この本は独立した10の章で構成されていて、不思議な能力を持つ常野一族たちが主人公。いつの時代も、この一族はひっそりと人間に紛れて暮らしている。その穏やかで柔らかい文体が、まるで常野の人たちそのものを表しているかのようである。とても読みやすく、一気に読破してしまった。
そして、ふとした折に「彼らに会いたいな」と思い、何度も読み返している作品だ。彼ら常野一族は、自分の能力を表に出すことはないけれど、社会に溶け込んでいる。その能力者と思えない普通の感情や人とのやりとりが、とても丁寧に描かれていて、すこぶる気持ちがいい。能力の差こそあれど、それはれっきとした人と人との触れ合いだからだ。
もちろん、時に激しい反発も訪れる。彼らにしか分からない敵と戦わなければならない描写や、能力があるこその苦悩に苛まれている様子は、読んでいてとても物悲しい。私は、表題にもなっている「光の帝国」を、涙を流さずに読むことができない。戦争下の日本で、常野の里は世間から隠れるように暮らしている。
戦争ですさんだり、能力に悩まされる子供達と、それを暖かくも厳しく見守るツル先生という老人。穏やかに見えるが刻々と暗いものが押し寄せていく状況が日常として書かれているのが、本当に心苦しい。そんな中、ある子供がつくったお祈りが、特に読者である私の胸を打つ。厳しい環境の中で、自分の能力や運命を呪いながらも懸命に生きて行くこと、そしてそれは誰であろうと同じだということ。

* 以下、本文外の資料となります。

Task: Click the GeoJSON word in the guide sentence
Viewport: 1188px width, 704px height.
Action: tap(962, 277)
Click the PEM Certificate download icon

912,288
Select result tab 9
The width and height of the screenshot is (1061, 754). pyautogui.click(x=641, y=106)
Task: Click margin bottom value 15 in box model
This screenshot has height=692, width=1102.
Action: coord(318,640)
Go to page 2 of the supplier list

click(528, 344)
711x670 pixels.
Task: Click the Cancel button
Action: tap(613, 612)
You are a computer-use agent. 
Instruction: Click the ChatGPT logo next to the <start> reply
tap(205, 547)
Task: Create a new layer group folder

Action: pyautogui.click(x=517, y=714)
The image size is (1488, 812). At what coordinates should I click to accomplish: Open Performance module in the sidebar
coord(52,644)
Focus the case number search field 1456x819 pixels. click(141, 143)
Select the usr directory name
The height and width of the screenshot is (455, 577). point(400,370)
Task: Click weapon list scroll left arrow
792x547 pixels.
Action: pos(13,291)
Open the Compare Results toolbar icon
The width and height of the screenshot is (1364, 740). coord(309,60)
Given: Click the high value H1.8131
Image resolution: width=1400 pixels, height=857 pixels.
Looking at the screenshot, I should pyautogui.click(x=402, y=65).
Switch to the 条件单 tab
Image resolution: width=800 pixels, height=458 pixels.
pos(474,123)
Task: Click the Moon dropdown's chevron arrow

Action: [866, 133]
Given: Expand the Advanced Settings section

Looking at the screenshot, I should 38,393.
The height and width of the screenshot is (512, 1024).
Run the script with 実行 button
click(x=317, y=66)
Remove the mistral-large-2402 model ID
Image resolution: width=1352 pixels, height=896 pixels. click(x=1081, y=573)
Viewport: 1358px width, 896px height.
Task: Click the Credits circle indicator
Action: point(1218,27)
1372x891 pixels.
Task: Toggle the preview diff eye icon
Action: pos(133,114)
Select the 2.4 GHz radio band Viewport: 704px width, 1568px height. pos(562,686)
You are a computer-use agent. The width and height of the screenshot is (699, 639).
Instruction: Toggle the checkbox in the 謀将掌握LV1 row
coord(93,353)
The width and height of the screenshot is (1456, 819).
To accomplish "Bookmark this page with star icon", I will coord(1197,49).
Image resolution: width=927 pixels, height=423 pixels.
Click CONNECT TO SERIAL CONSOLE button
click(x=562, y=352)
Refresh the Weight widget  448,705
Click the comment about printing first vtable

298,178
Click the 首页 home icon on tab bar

それを淡々とした易しい文章で書かれてある。能力があるからこそ自分たちは軍に狙われるが、それでも自分たちは生きて行く。そしてそれは、能力の有無や運命の凶悪さとは関係がないのだ。つまり、能力のない私たち普通の人間にとっても、生きて行くというのは当たり前であり大事だということ。里にいた子供達は結局、無残に死んでいってしまう。
けれどツル老人の元に、「先に行っている、時間がかかるけれど戻ってくるから、お祈りを忘れないで」と声が届く。子供達に再び会える時まで待ち続けるツル老人の姿は、柔らかくも固い信念に満ちている。矛盾しているようだが、どうしても私にはそう思えて、物悲しくもありまた心強くもある。この作品は、現代の日本を舞台にしている章でも、どこか「懐かしい」という感想がつきまとう。
古くから伝わる逸話や伝承の類を連想させるのだ。それは彼らの生き方が、生きるということを根本から見つめて対応しているように見えるからかもしれない。ただ死なないためにではなく、能力のある自分らしく生きるための旅。これを読んで、彼らとともに、私も生きていきたい。